Gente che la politica la mastica e che non ci sta a far definitivamente cadere nel nulla “il valore del contatto con la gente e lo spendersi per affrontare le vicende cittadine, provinciali e regionali”. I vecchi leoni, rinvigoriti dalla virata della scelta rispetto alle politiche delle vecchie segreterie di partito e di alcuni loro rappresentanti istituzionali, sono personaggi della portata di Claudio Loreti, ex segretario folignate del Pdci e già consigliere comunale, il suo vice Vincenzo Trombetti, il referente provinciale e quello regionale di “Unire la Sinistra” (Vincenzo Faina e Attilio Urbani) e l'ex segretario provinciale dei Verdi, Luigi Rambotti.
Gli ormai ex appartenenti al Pdci fanno tutti capo al gruppo che, nel Congresso nazionale dello scorso anno, sosteneva la mozione Guidoni-Bellillo, la cosiddetta “mozione 2”, uscita sconfitta dall'assise. “Il Congresso della sezione folignate del Pdci – ha detto Loreti – si era espresso all'unanimità a favore della mozione 2. Quindi, insieme a tutti i compagni, abbiamo deciso di dar seguito a quella scelta. Abbiamo abbandonato il Pdci per dar vita ad un nuovo soggetto politico che torni al ruolo della politica segnata dal contatto con la gente, al di la dei personalismi. Siamo tutte persone libere da logiche partitiche e non andiamo a caccia di poltrone. Riteniamo che il progetto e i valori della sinistra debbano continuare a vivere, soprattutto perchè ce ne sono le condizioni politiche e le volontà popolari”.
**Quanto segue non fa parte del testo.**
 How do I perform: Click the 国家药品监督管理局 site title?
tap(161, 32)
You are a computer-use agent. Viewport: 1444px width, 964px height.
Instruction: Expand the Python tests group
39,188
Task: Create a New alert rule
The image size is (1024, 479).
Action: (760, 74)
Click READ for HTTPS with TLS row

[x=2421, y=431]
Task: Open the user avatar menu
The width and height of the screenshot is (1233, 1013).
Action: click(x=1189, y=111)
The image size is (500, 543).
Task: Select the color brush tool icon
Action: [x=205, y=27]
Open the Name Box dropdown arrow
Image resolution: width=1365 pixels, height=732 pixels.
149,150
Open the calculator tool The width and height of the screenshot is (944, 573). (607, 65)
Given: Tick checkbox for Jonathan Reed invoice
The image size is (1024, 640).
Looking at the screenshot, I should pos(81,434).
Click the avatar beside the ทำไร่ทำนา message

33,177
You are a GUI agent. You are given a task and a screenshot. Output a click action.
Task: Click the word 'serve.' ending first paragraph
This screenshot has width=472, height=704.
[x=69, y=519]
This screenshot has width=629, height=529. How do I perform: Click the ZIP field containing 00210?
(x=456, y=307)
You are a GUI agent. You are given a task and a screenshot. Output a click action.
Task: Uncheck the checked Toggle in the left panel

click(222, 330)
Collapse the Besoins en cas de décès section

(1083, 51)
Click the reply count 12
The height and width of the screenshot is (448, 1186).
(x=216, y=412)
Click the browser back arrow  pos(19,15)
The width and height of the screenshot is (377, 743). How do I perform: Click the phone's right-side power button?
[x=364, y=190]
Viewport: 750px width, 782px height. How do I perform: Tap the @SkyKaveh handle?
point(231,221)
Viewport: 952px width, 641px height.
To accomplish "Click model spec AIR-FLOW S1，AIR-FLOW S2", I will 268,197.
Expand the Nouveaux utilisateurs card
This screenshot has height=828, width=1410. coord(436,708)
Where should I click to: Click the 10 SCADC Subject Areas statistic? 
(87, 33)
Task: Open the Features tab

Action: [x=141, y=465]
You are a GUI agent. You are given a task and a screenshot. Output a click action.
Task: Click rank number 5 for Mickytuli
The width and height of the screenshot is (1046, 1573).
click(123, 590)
Cosa accadrà nei prossimi giorni lo ha spiegato Rambotti. “Il 28 a Foligno ci sarà l'assemblea costituente – dice del nuovo soggetto politico – in seno al quale daremo vita a gruppi di lavoro che, diffusamente ed in maniera quanto più possibile partecipata, sforneranno un decalogo col quale, proprio perchè discusso con la base, ci confronteremo col Pd. Lavoreremo con oculatezza, ma pienamente consapevoli di doverci confrontare con i tempi ristretti in vista delle elezioni amministrative”. All'orizzonte c'è il sostegno della candidatura a sindaco di Nando Mismetti mediante una sorta di lista civica della sinistra che raccolga le costole scissioniste di Rifondazione Comunista, Verdi e Comunisti Italiani.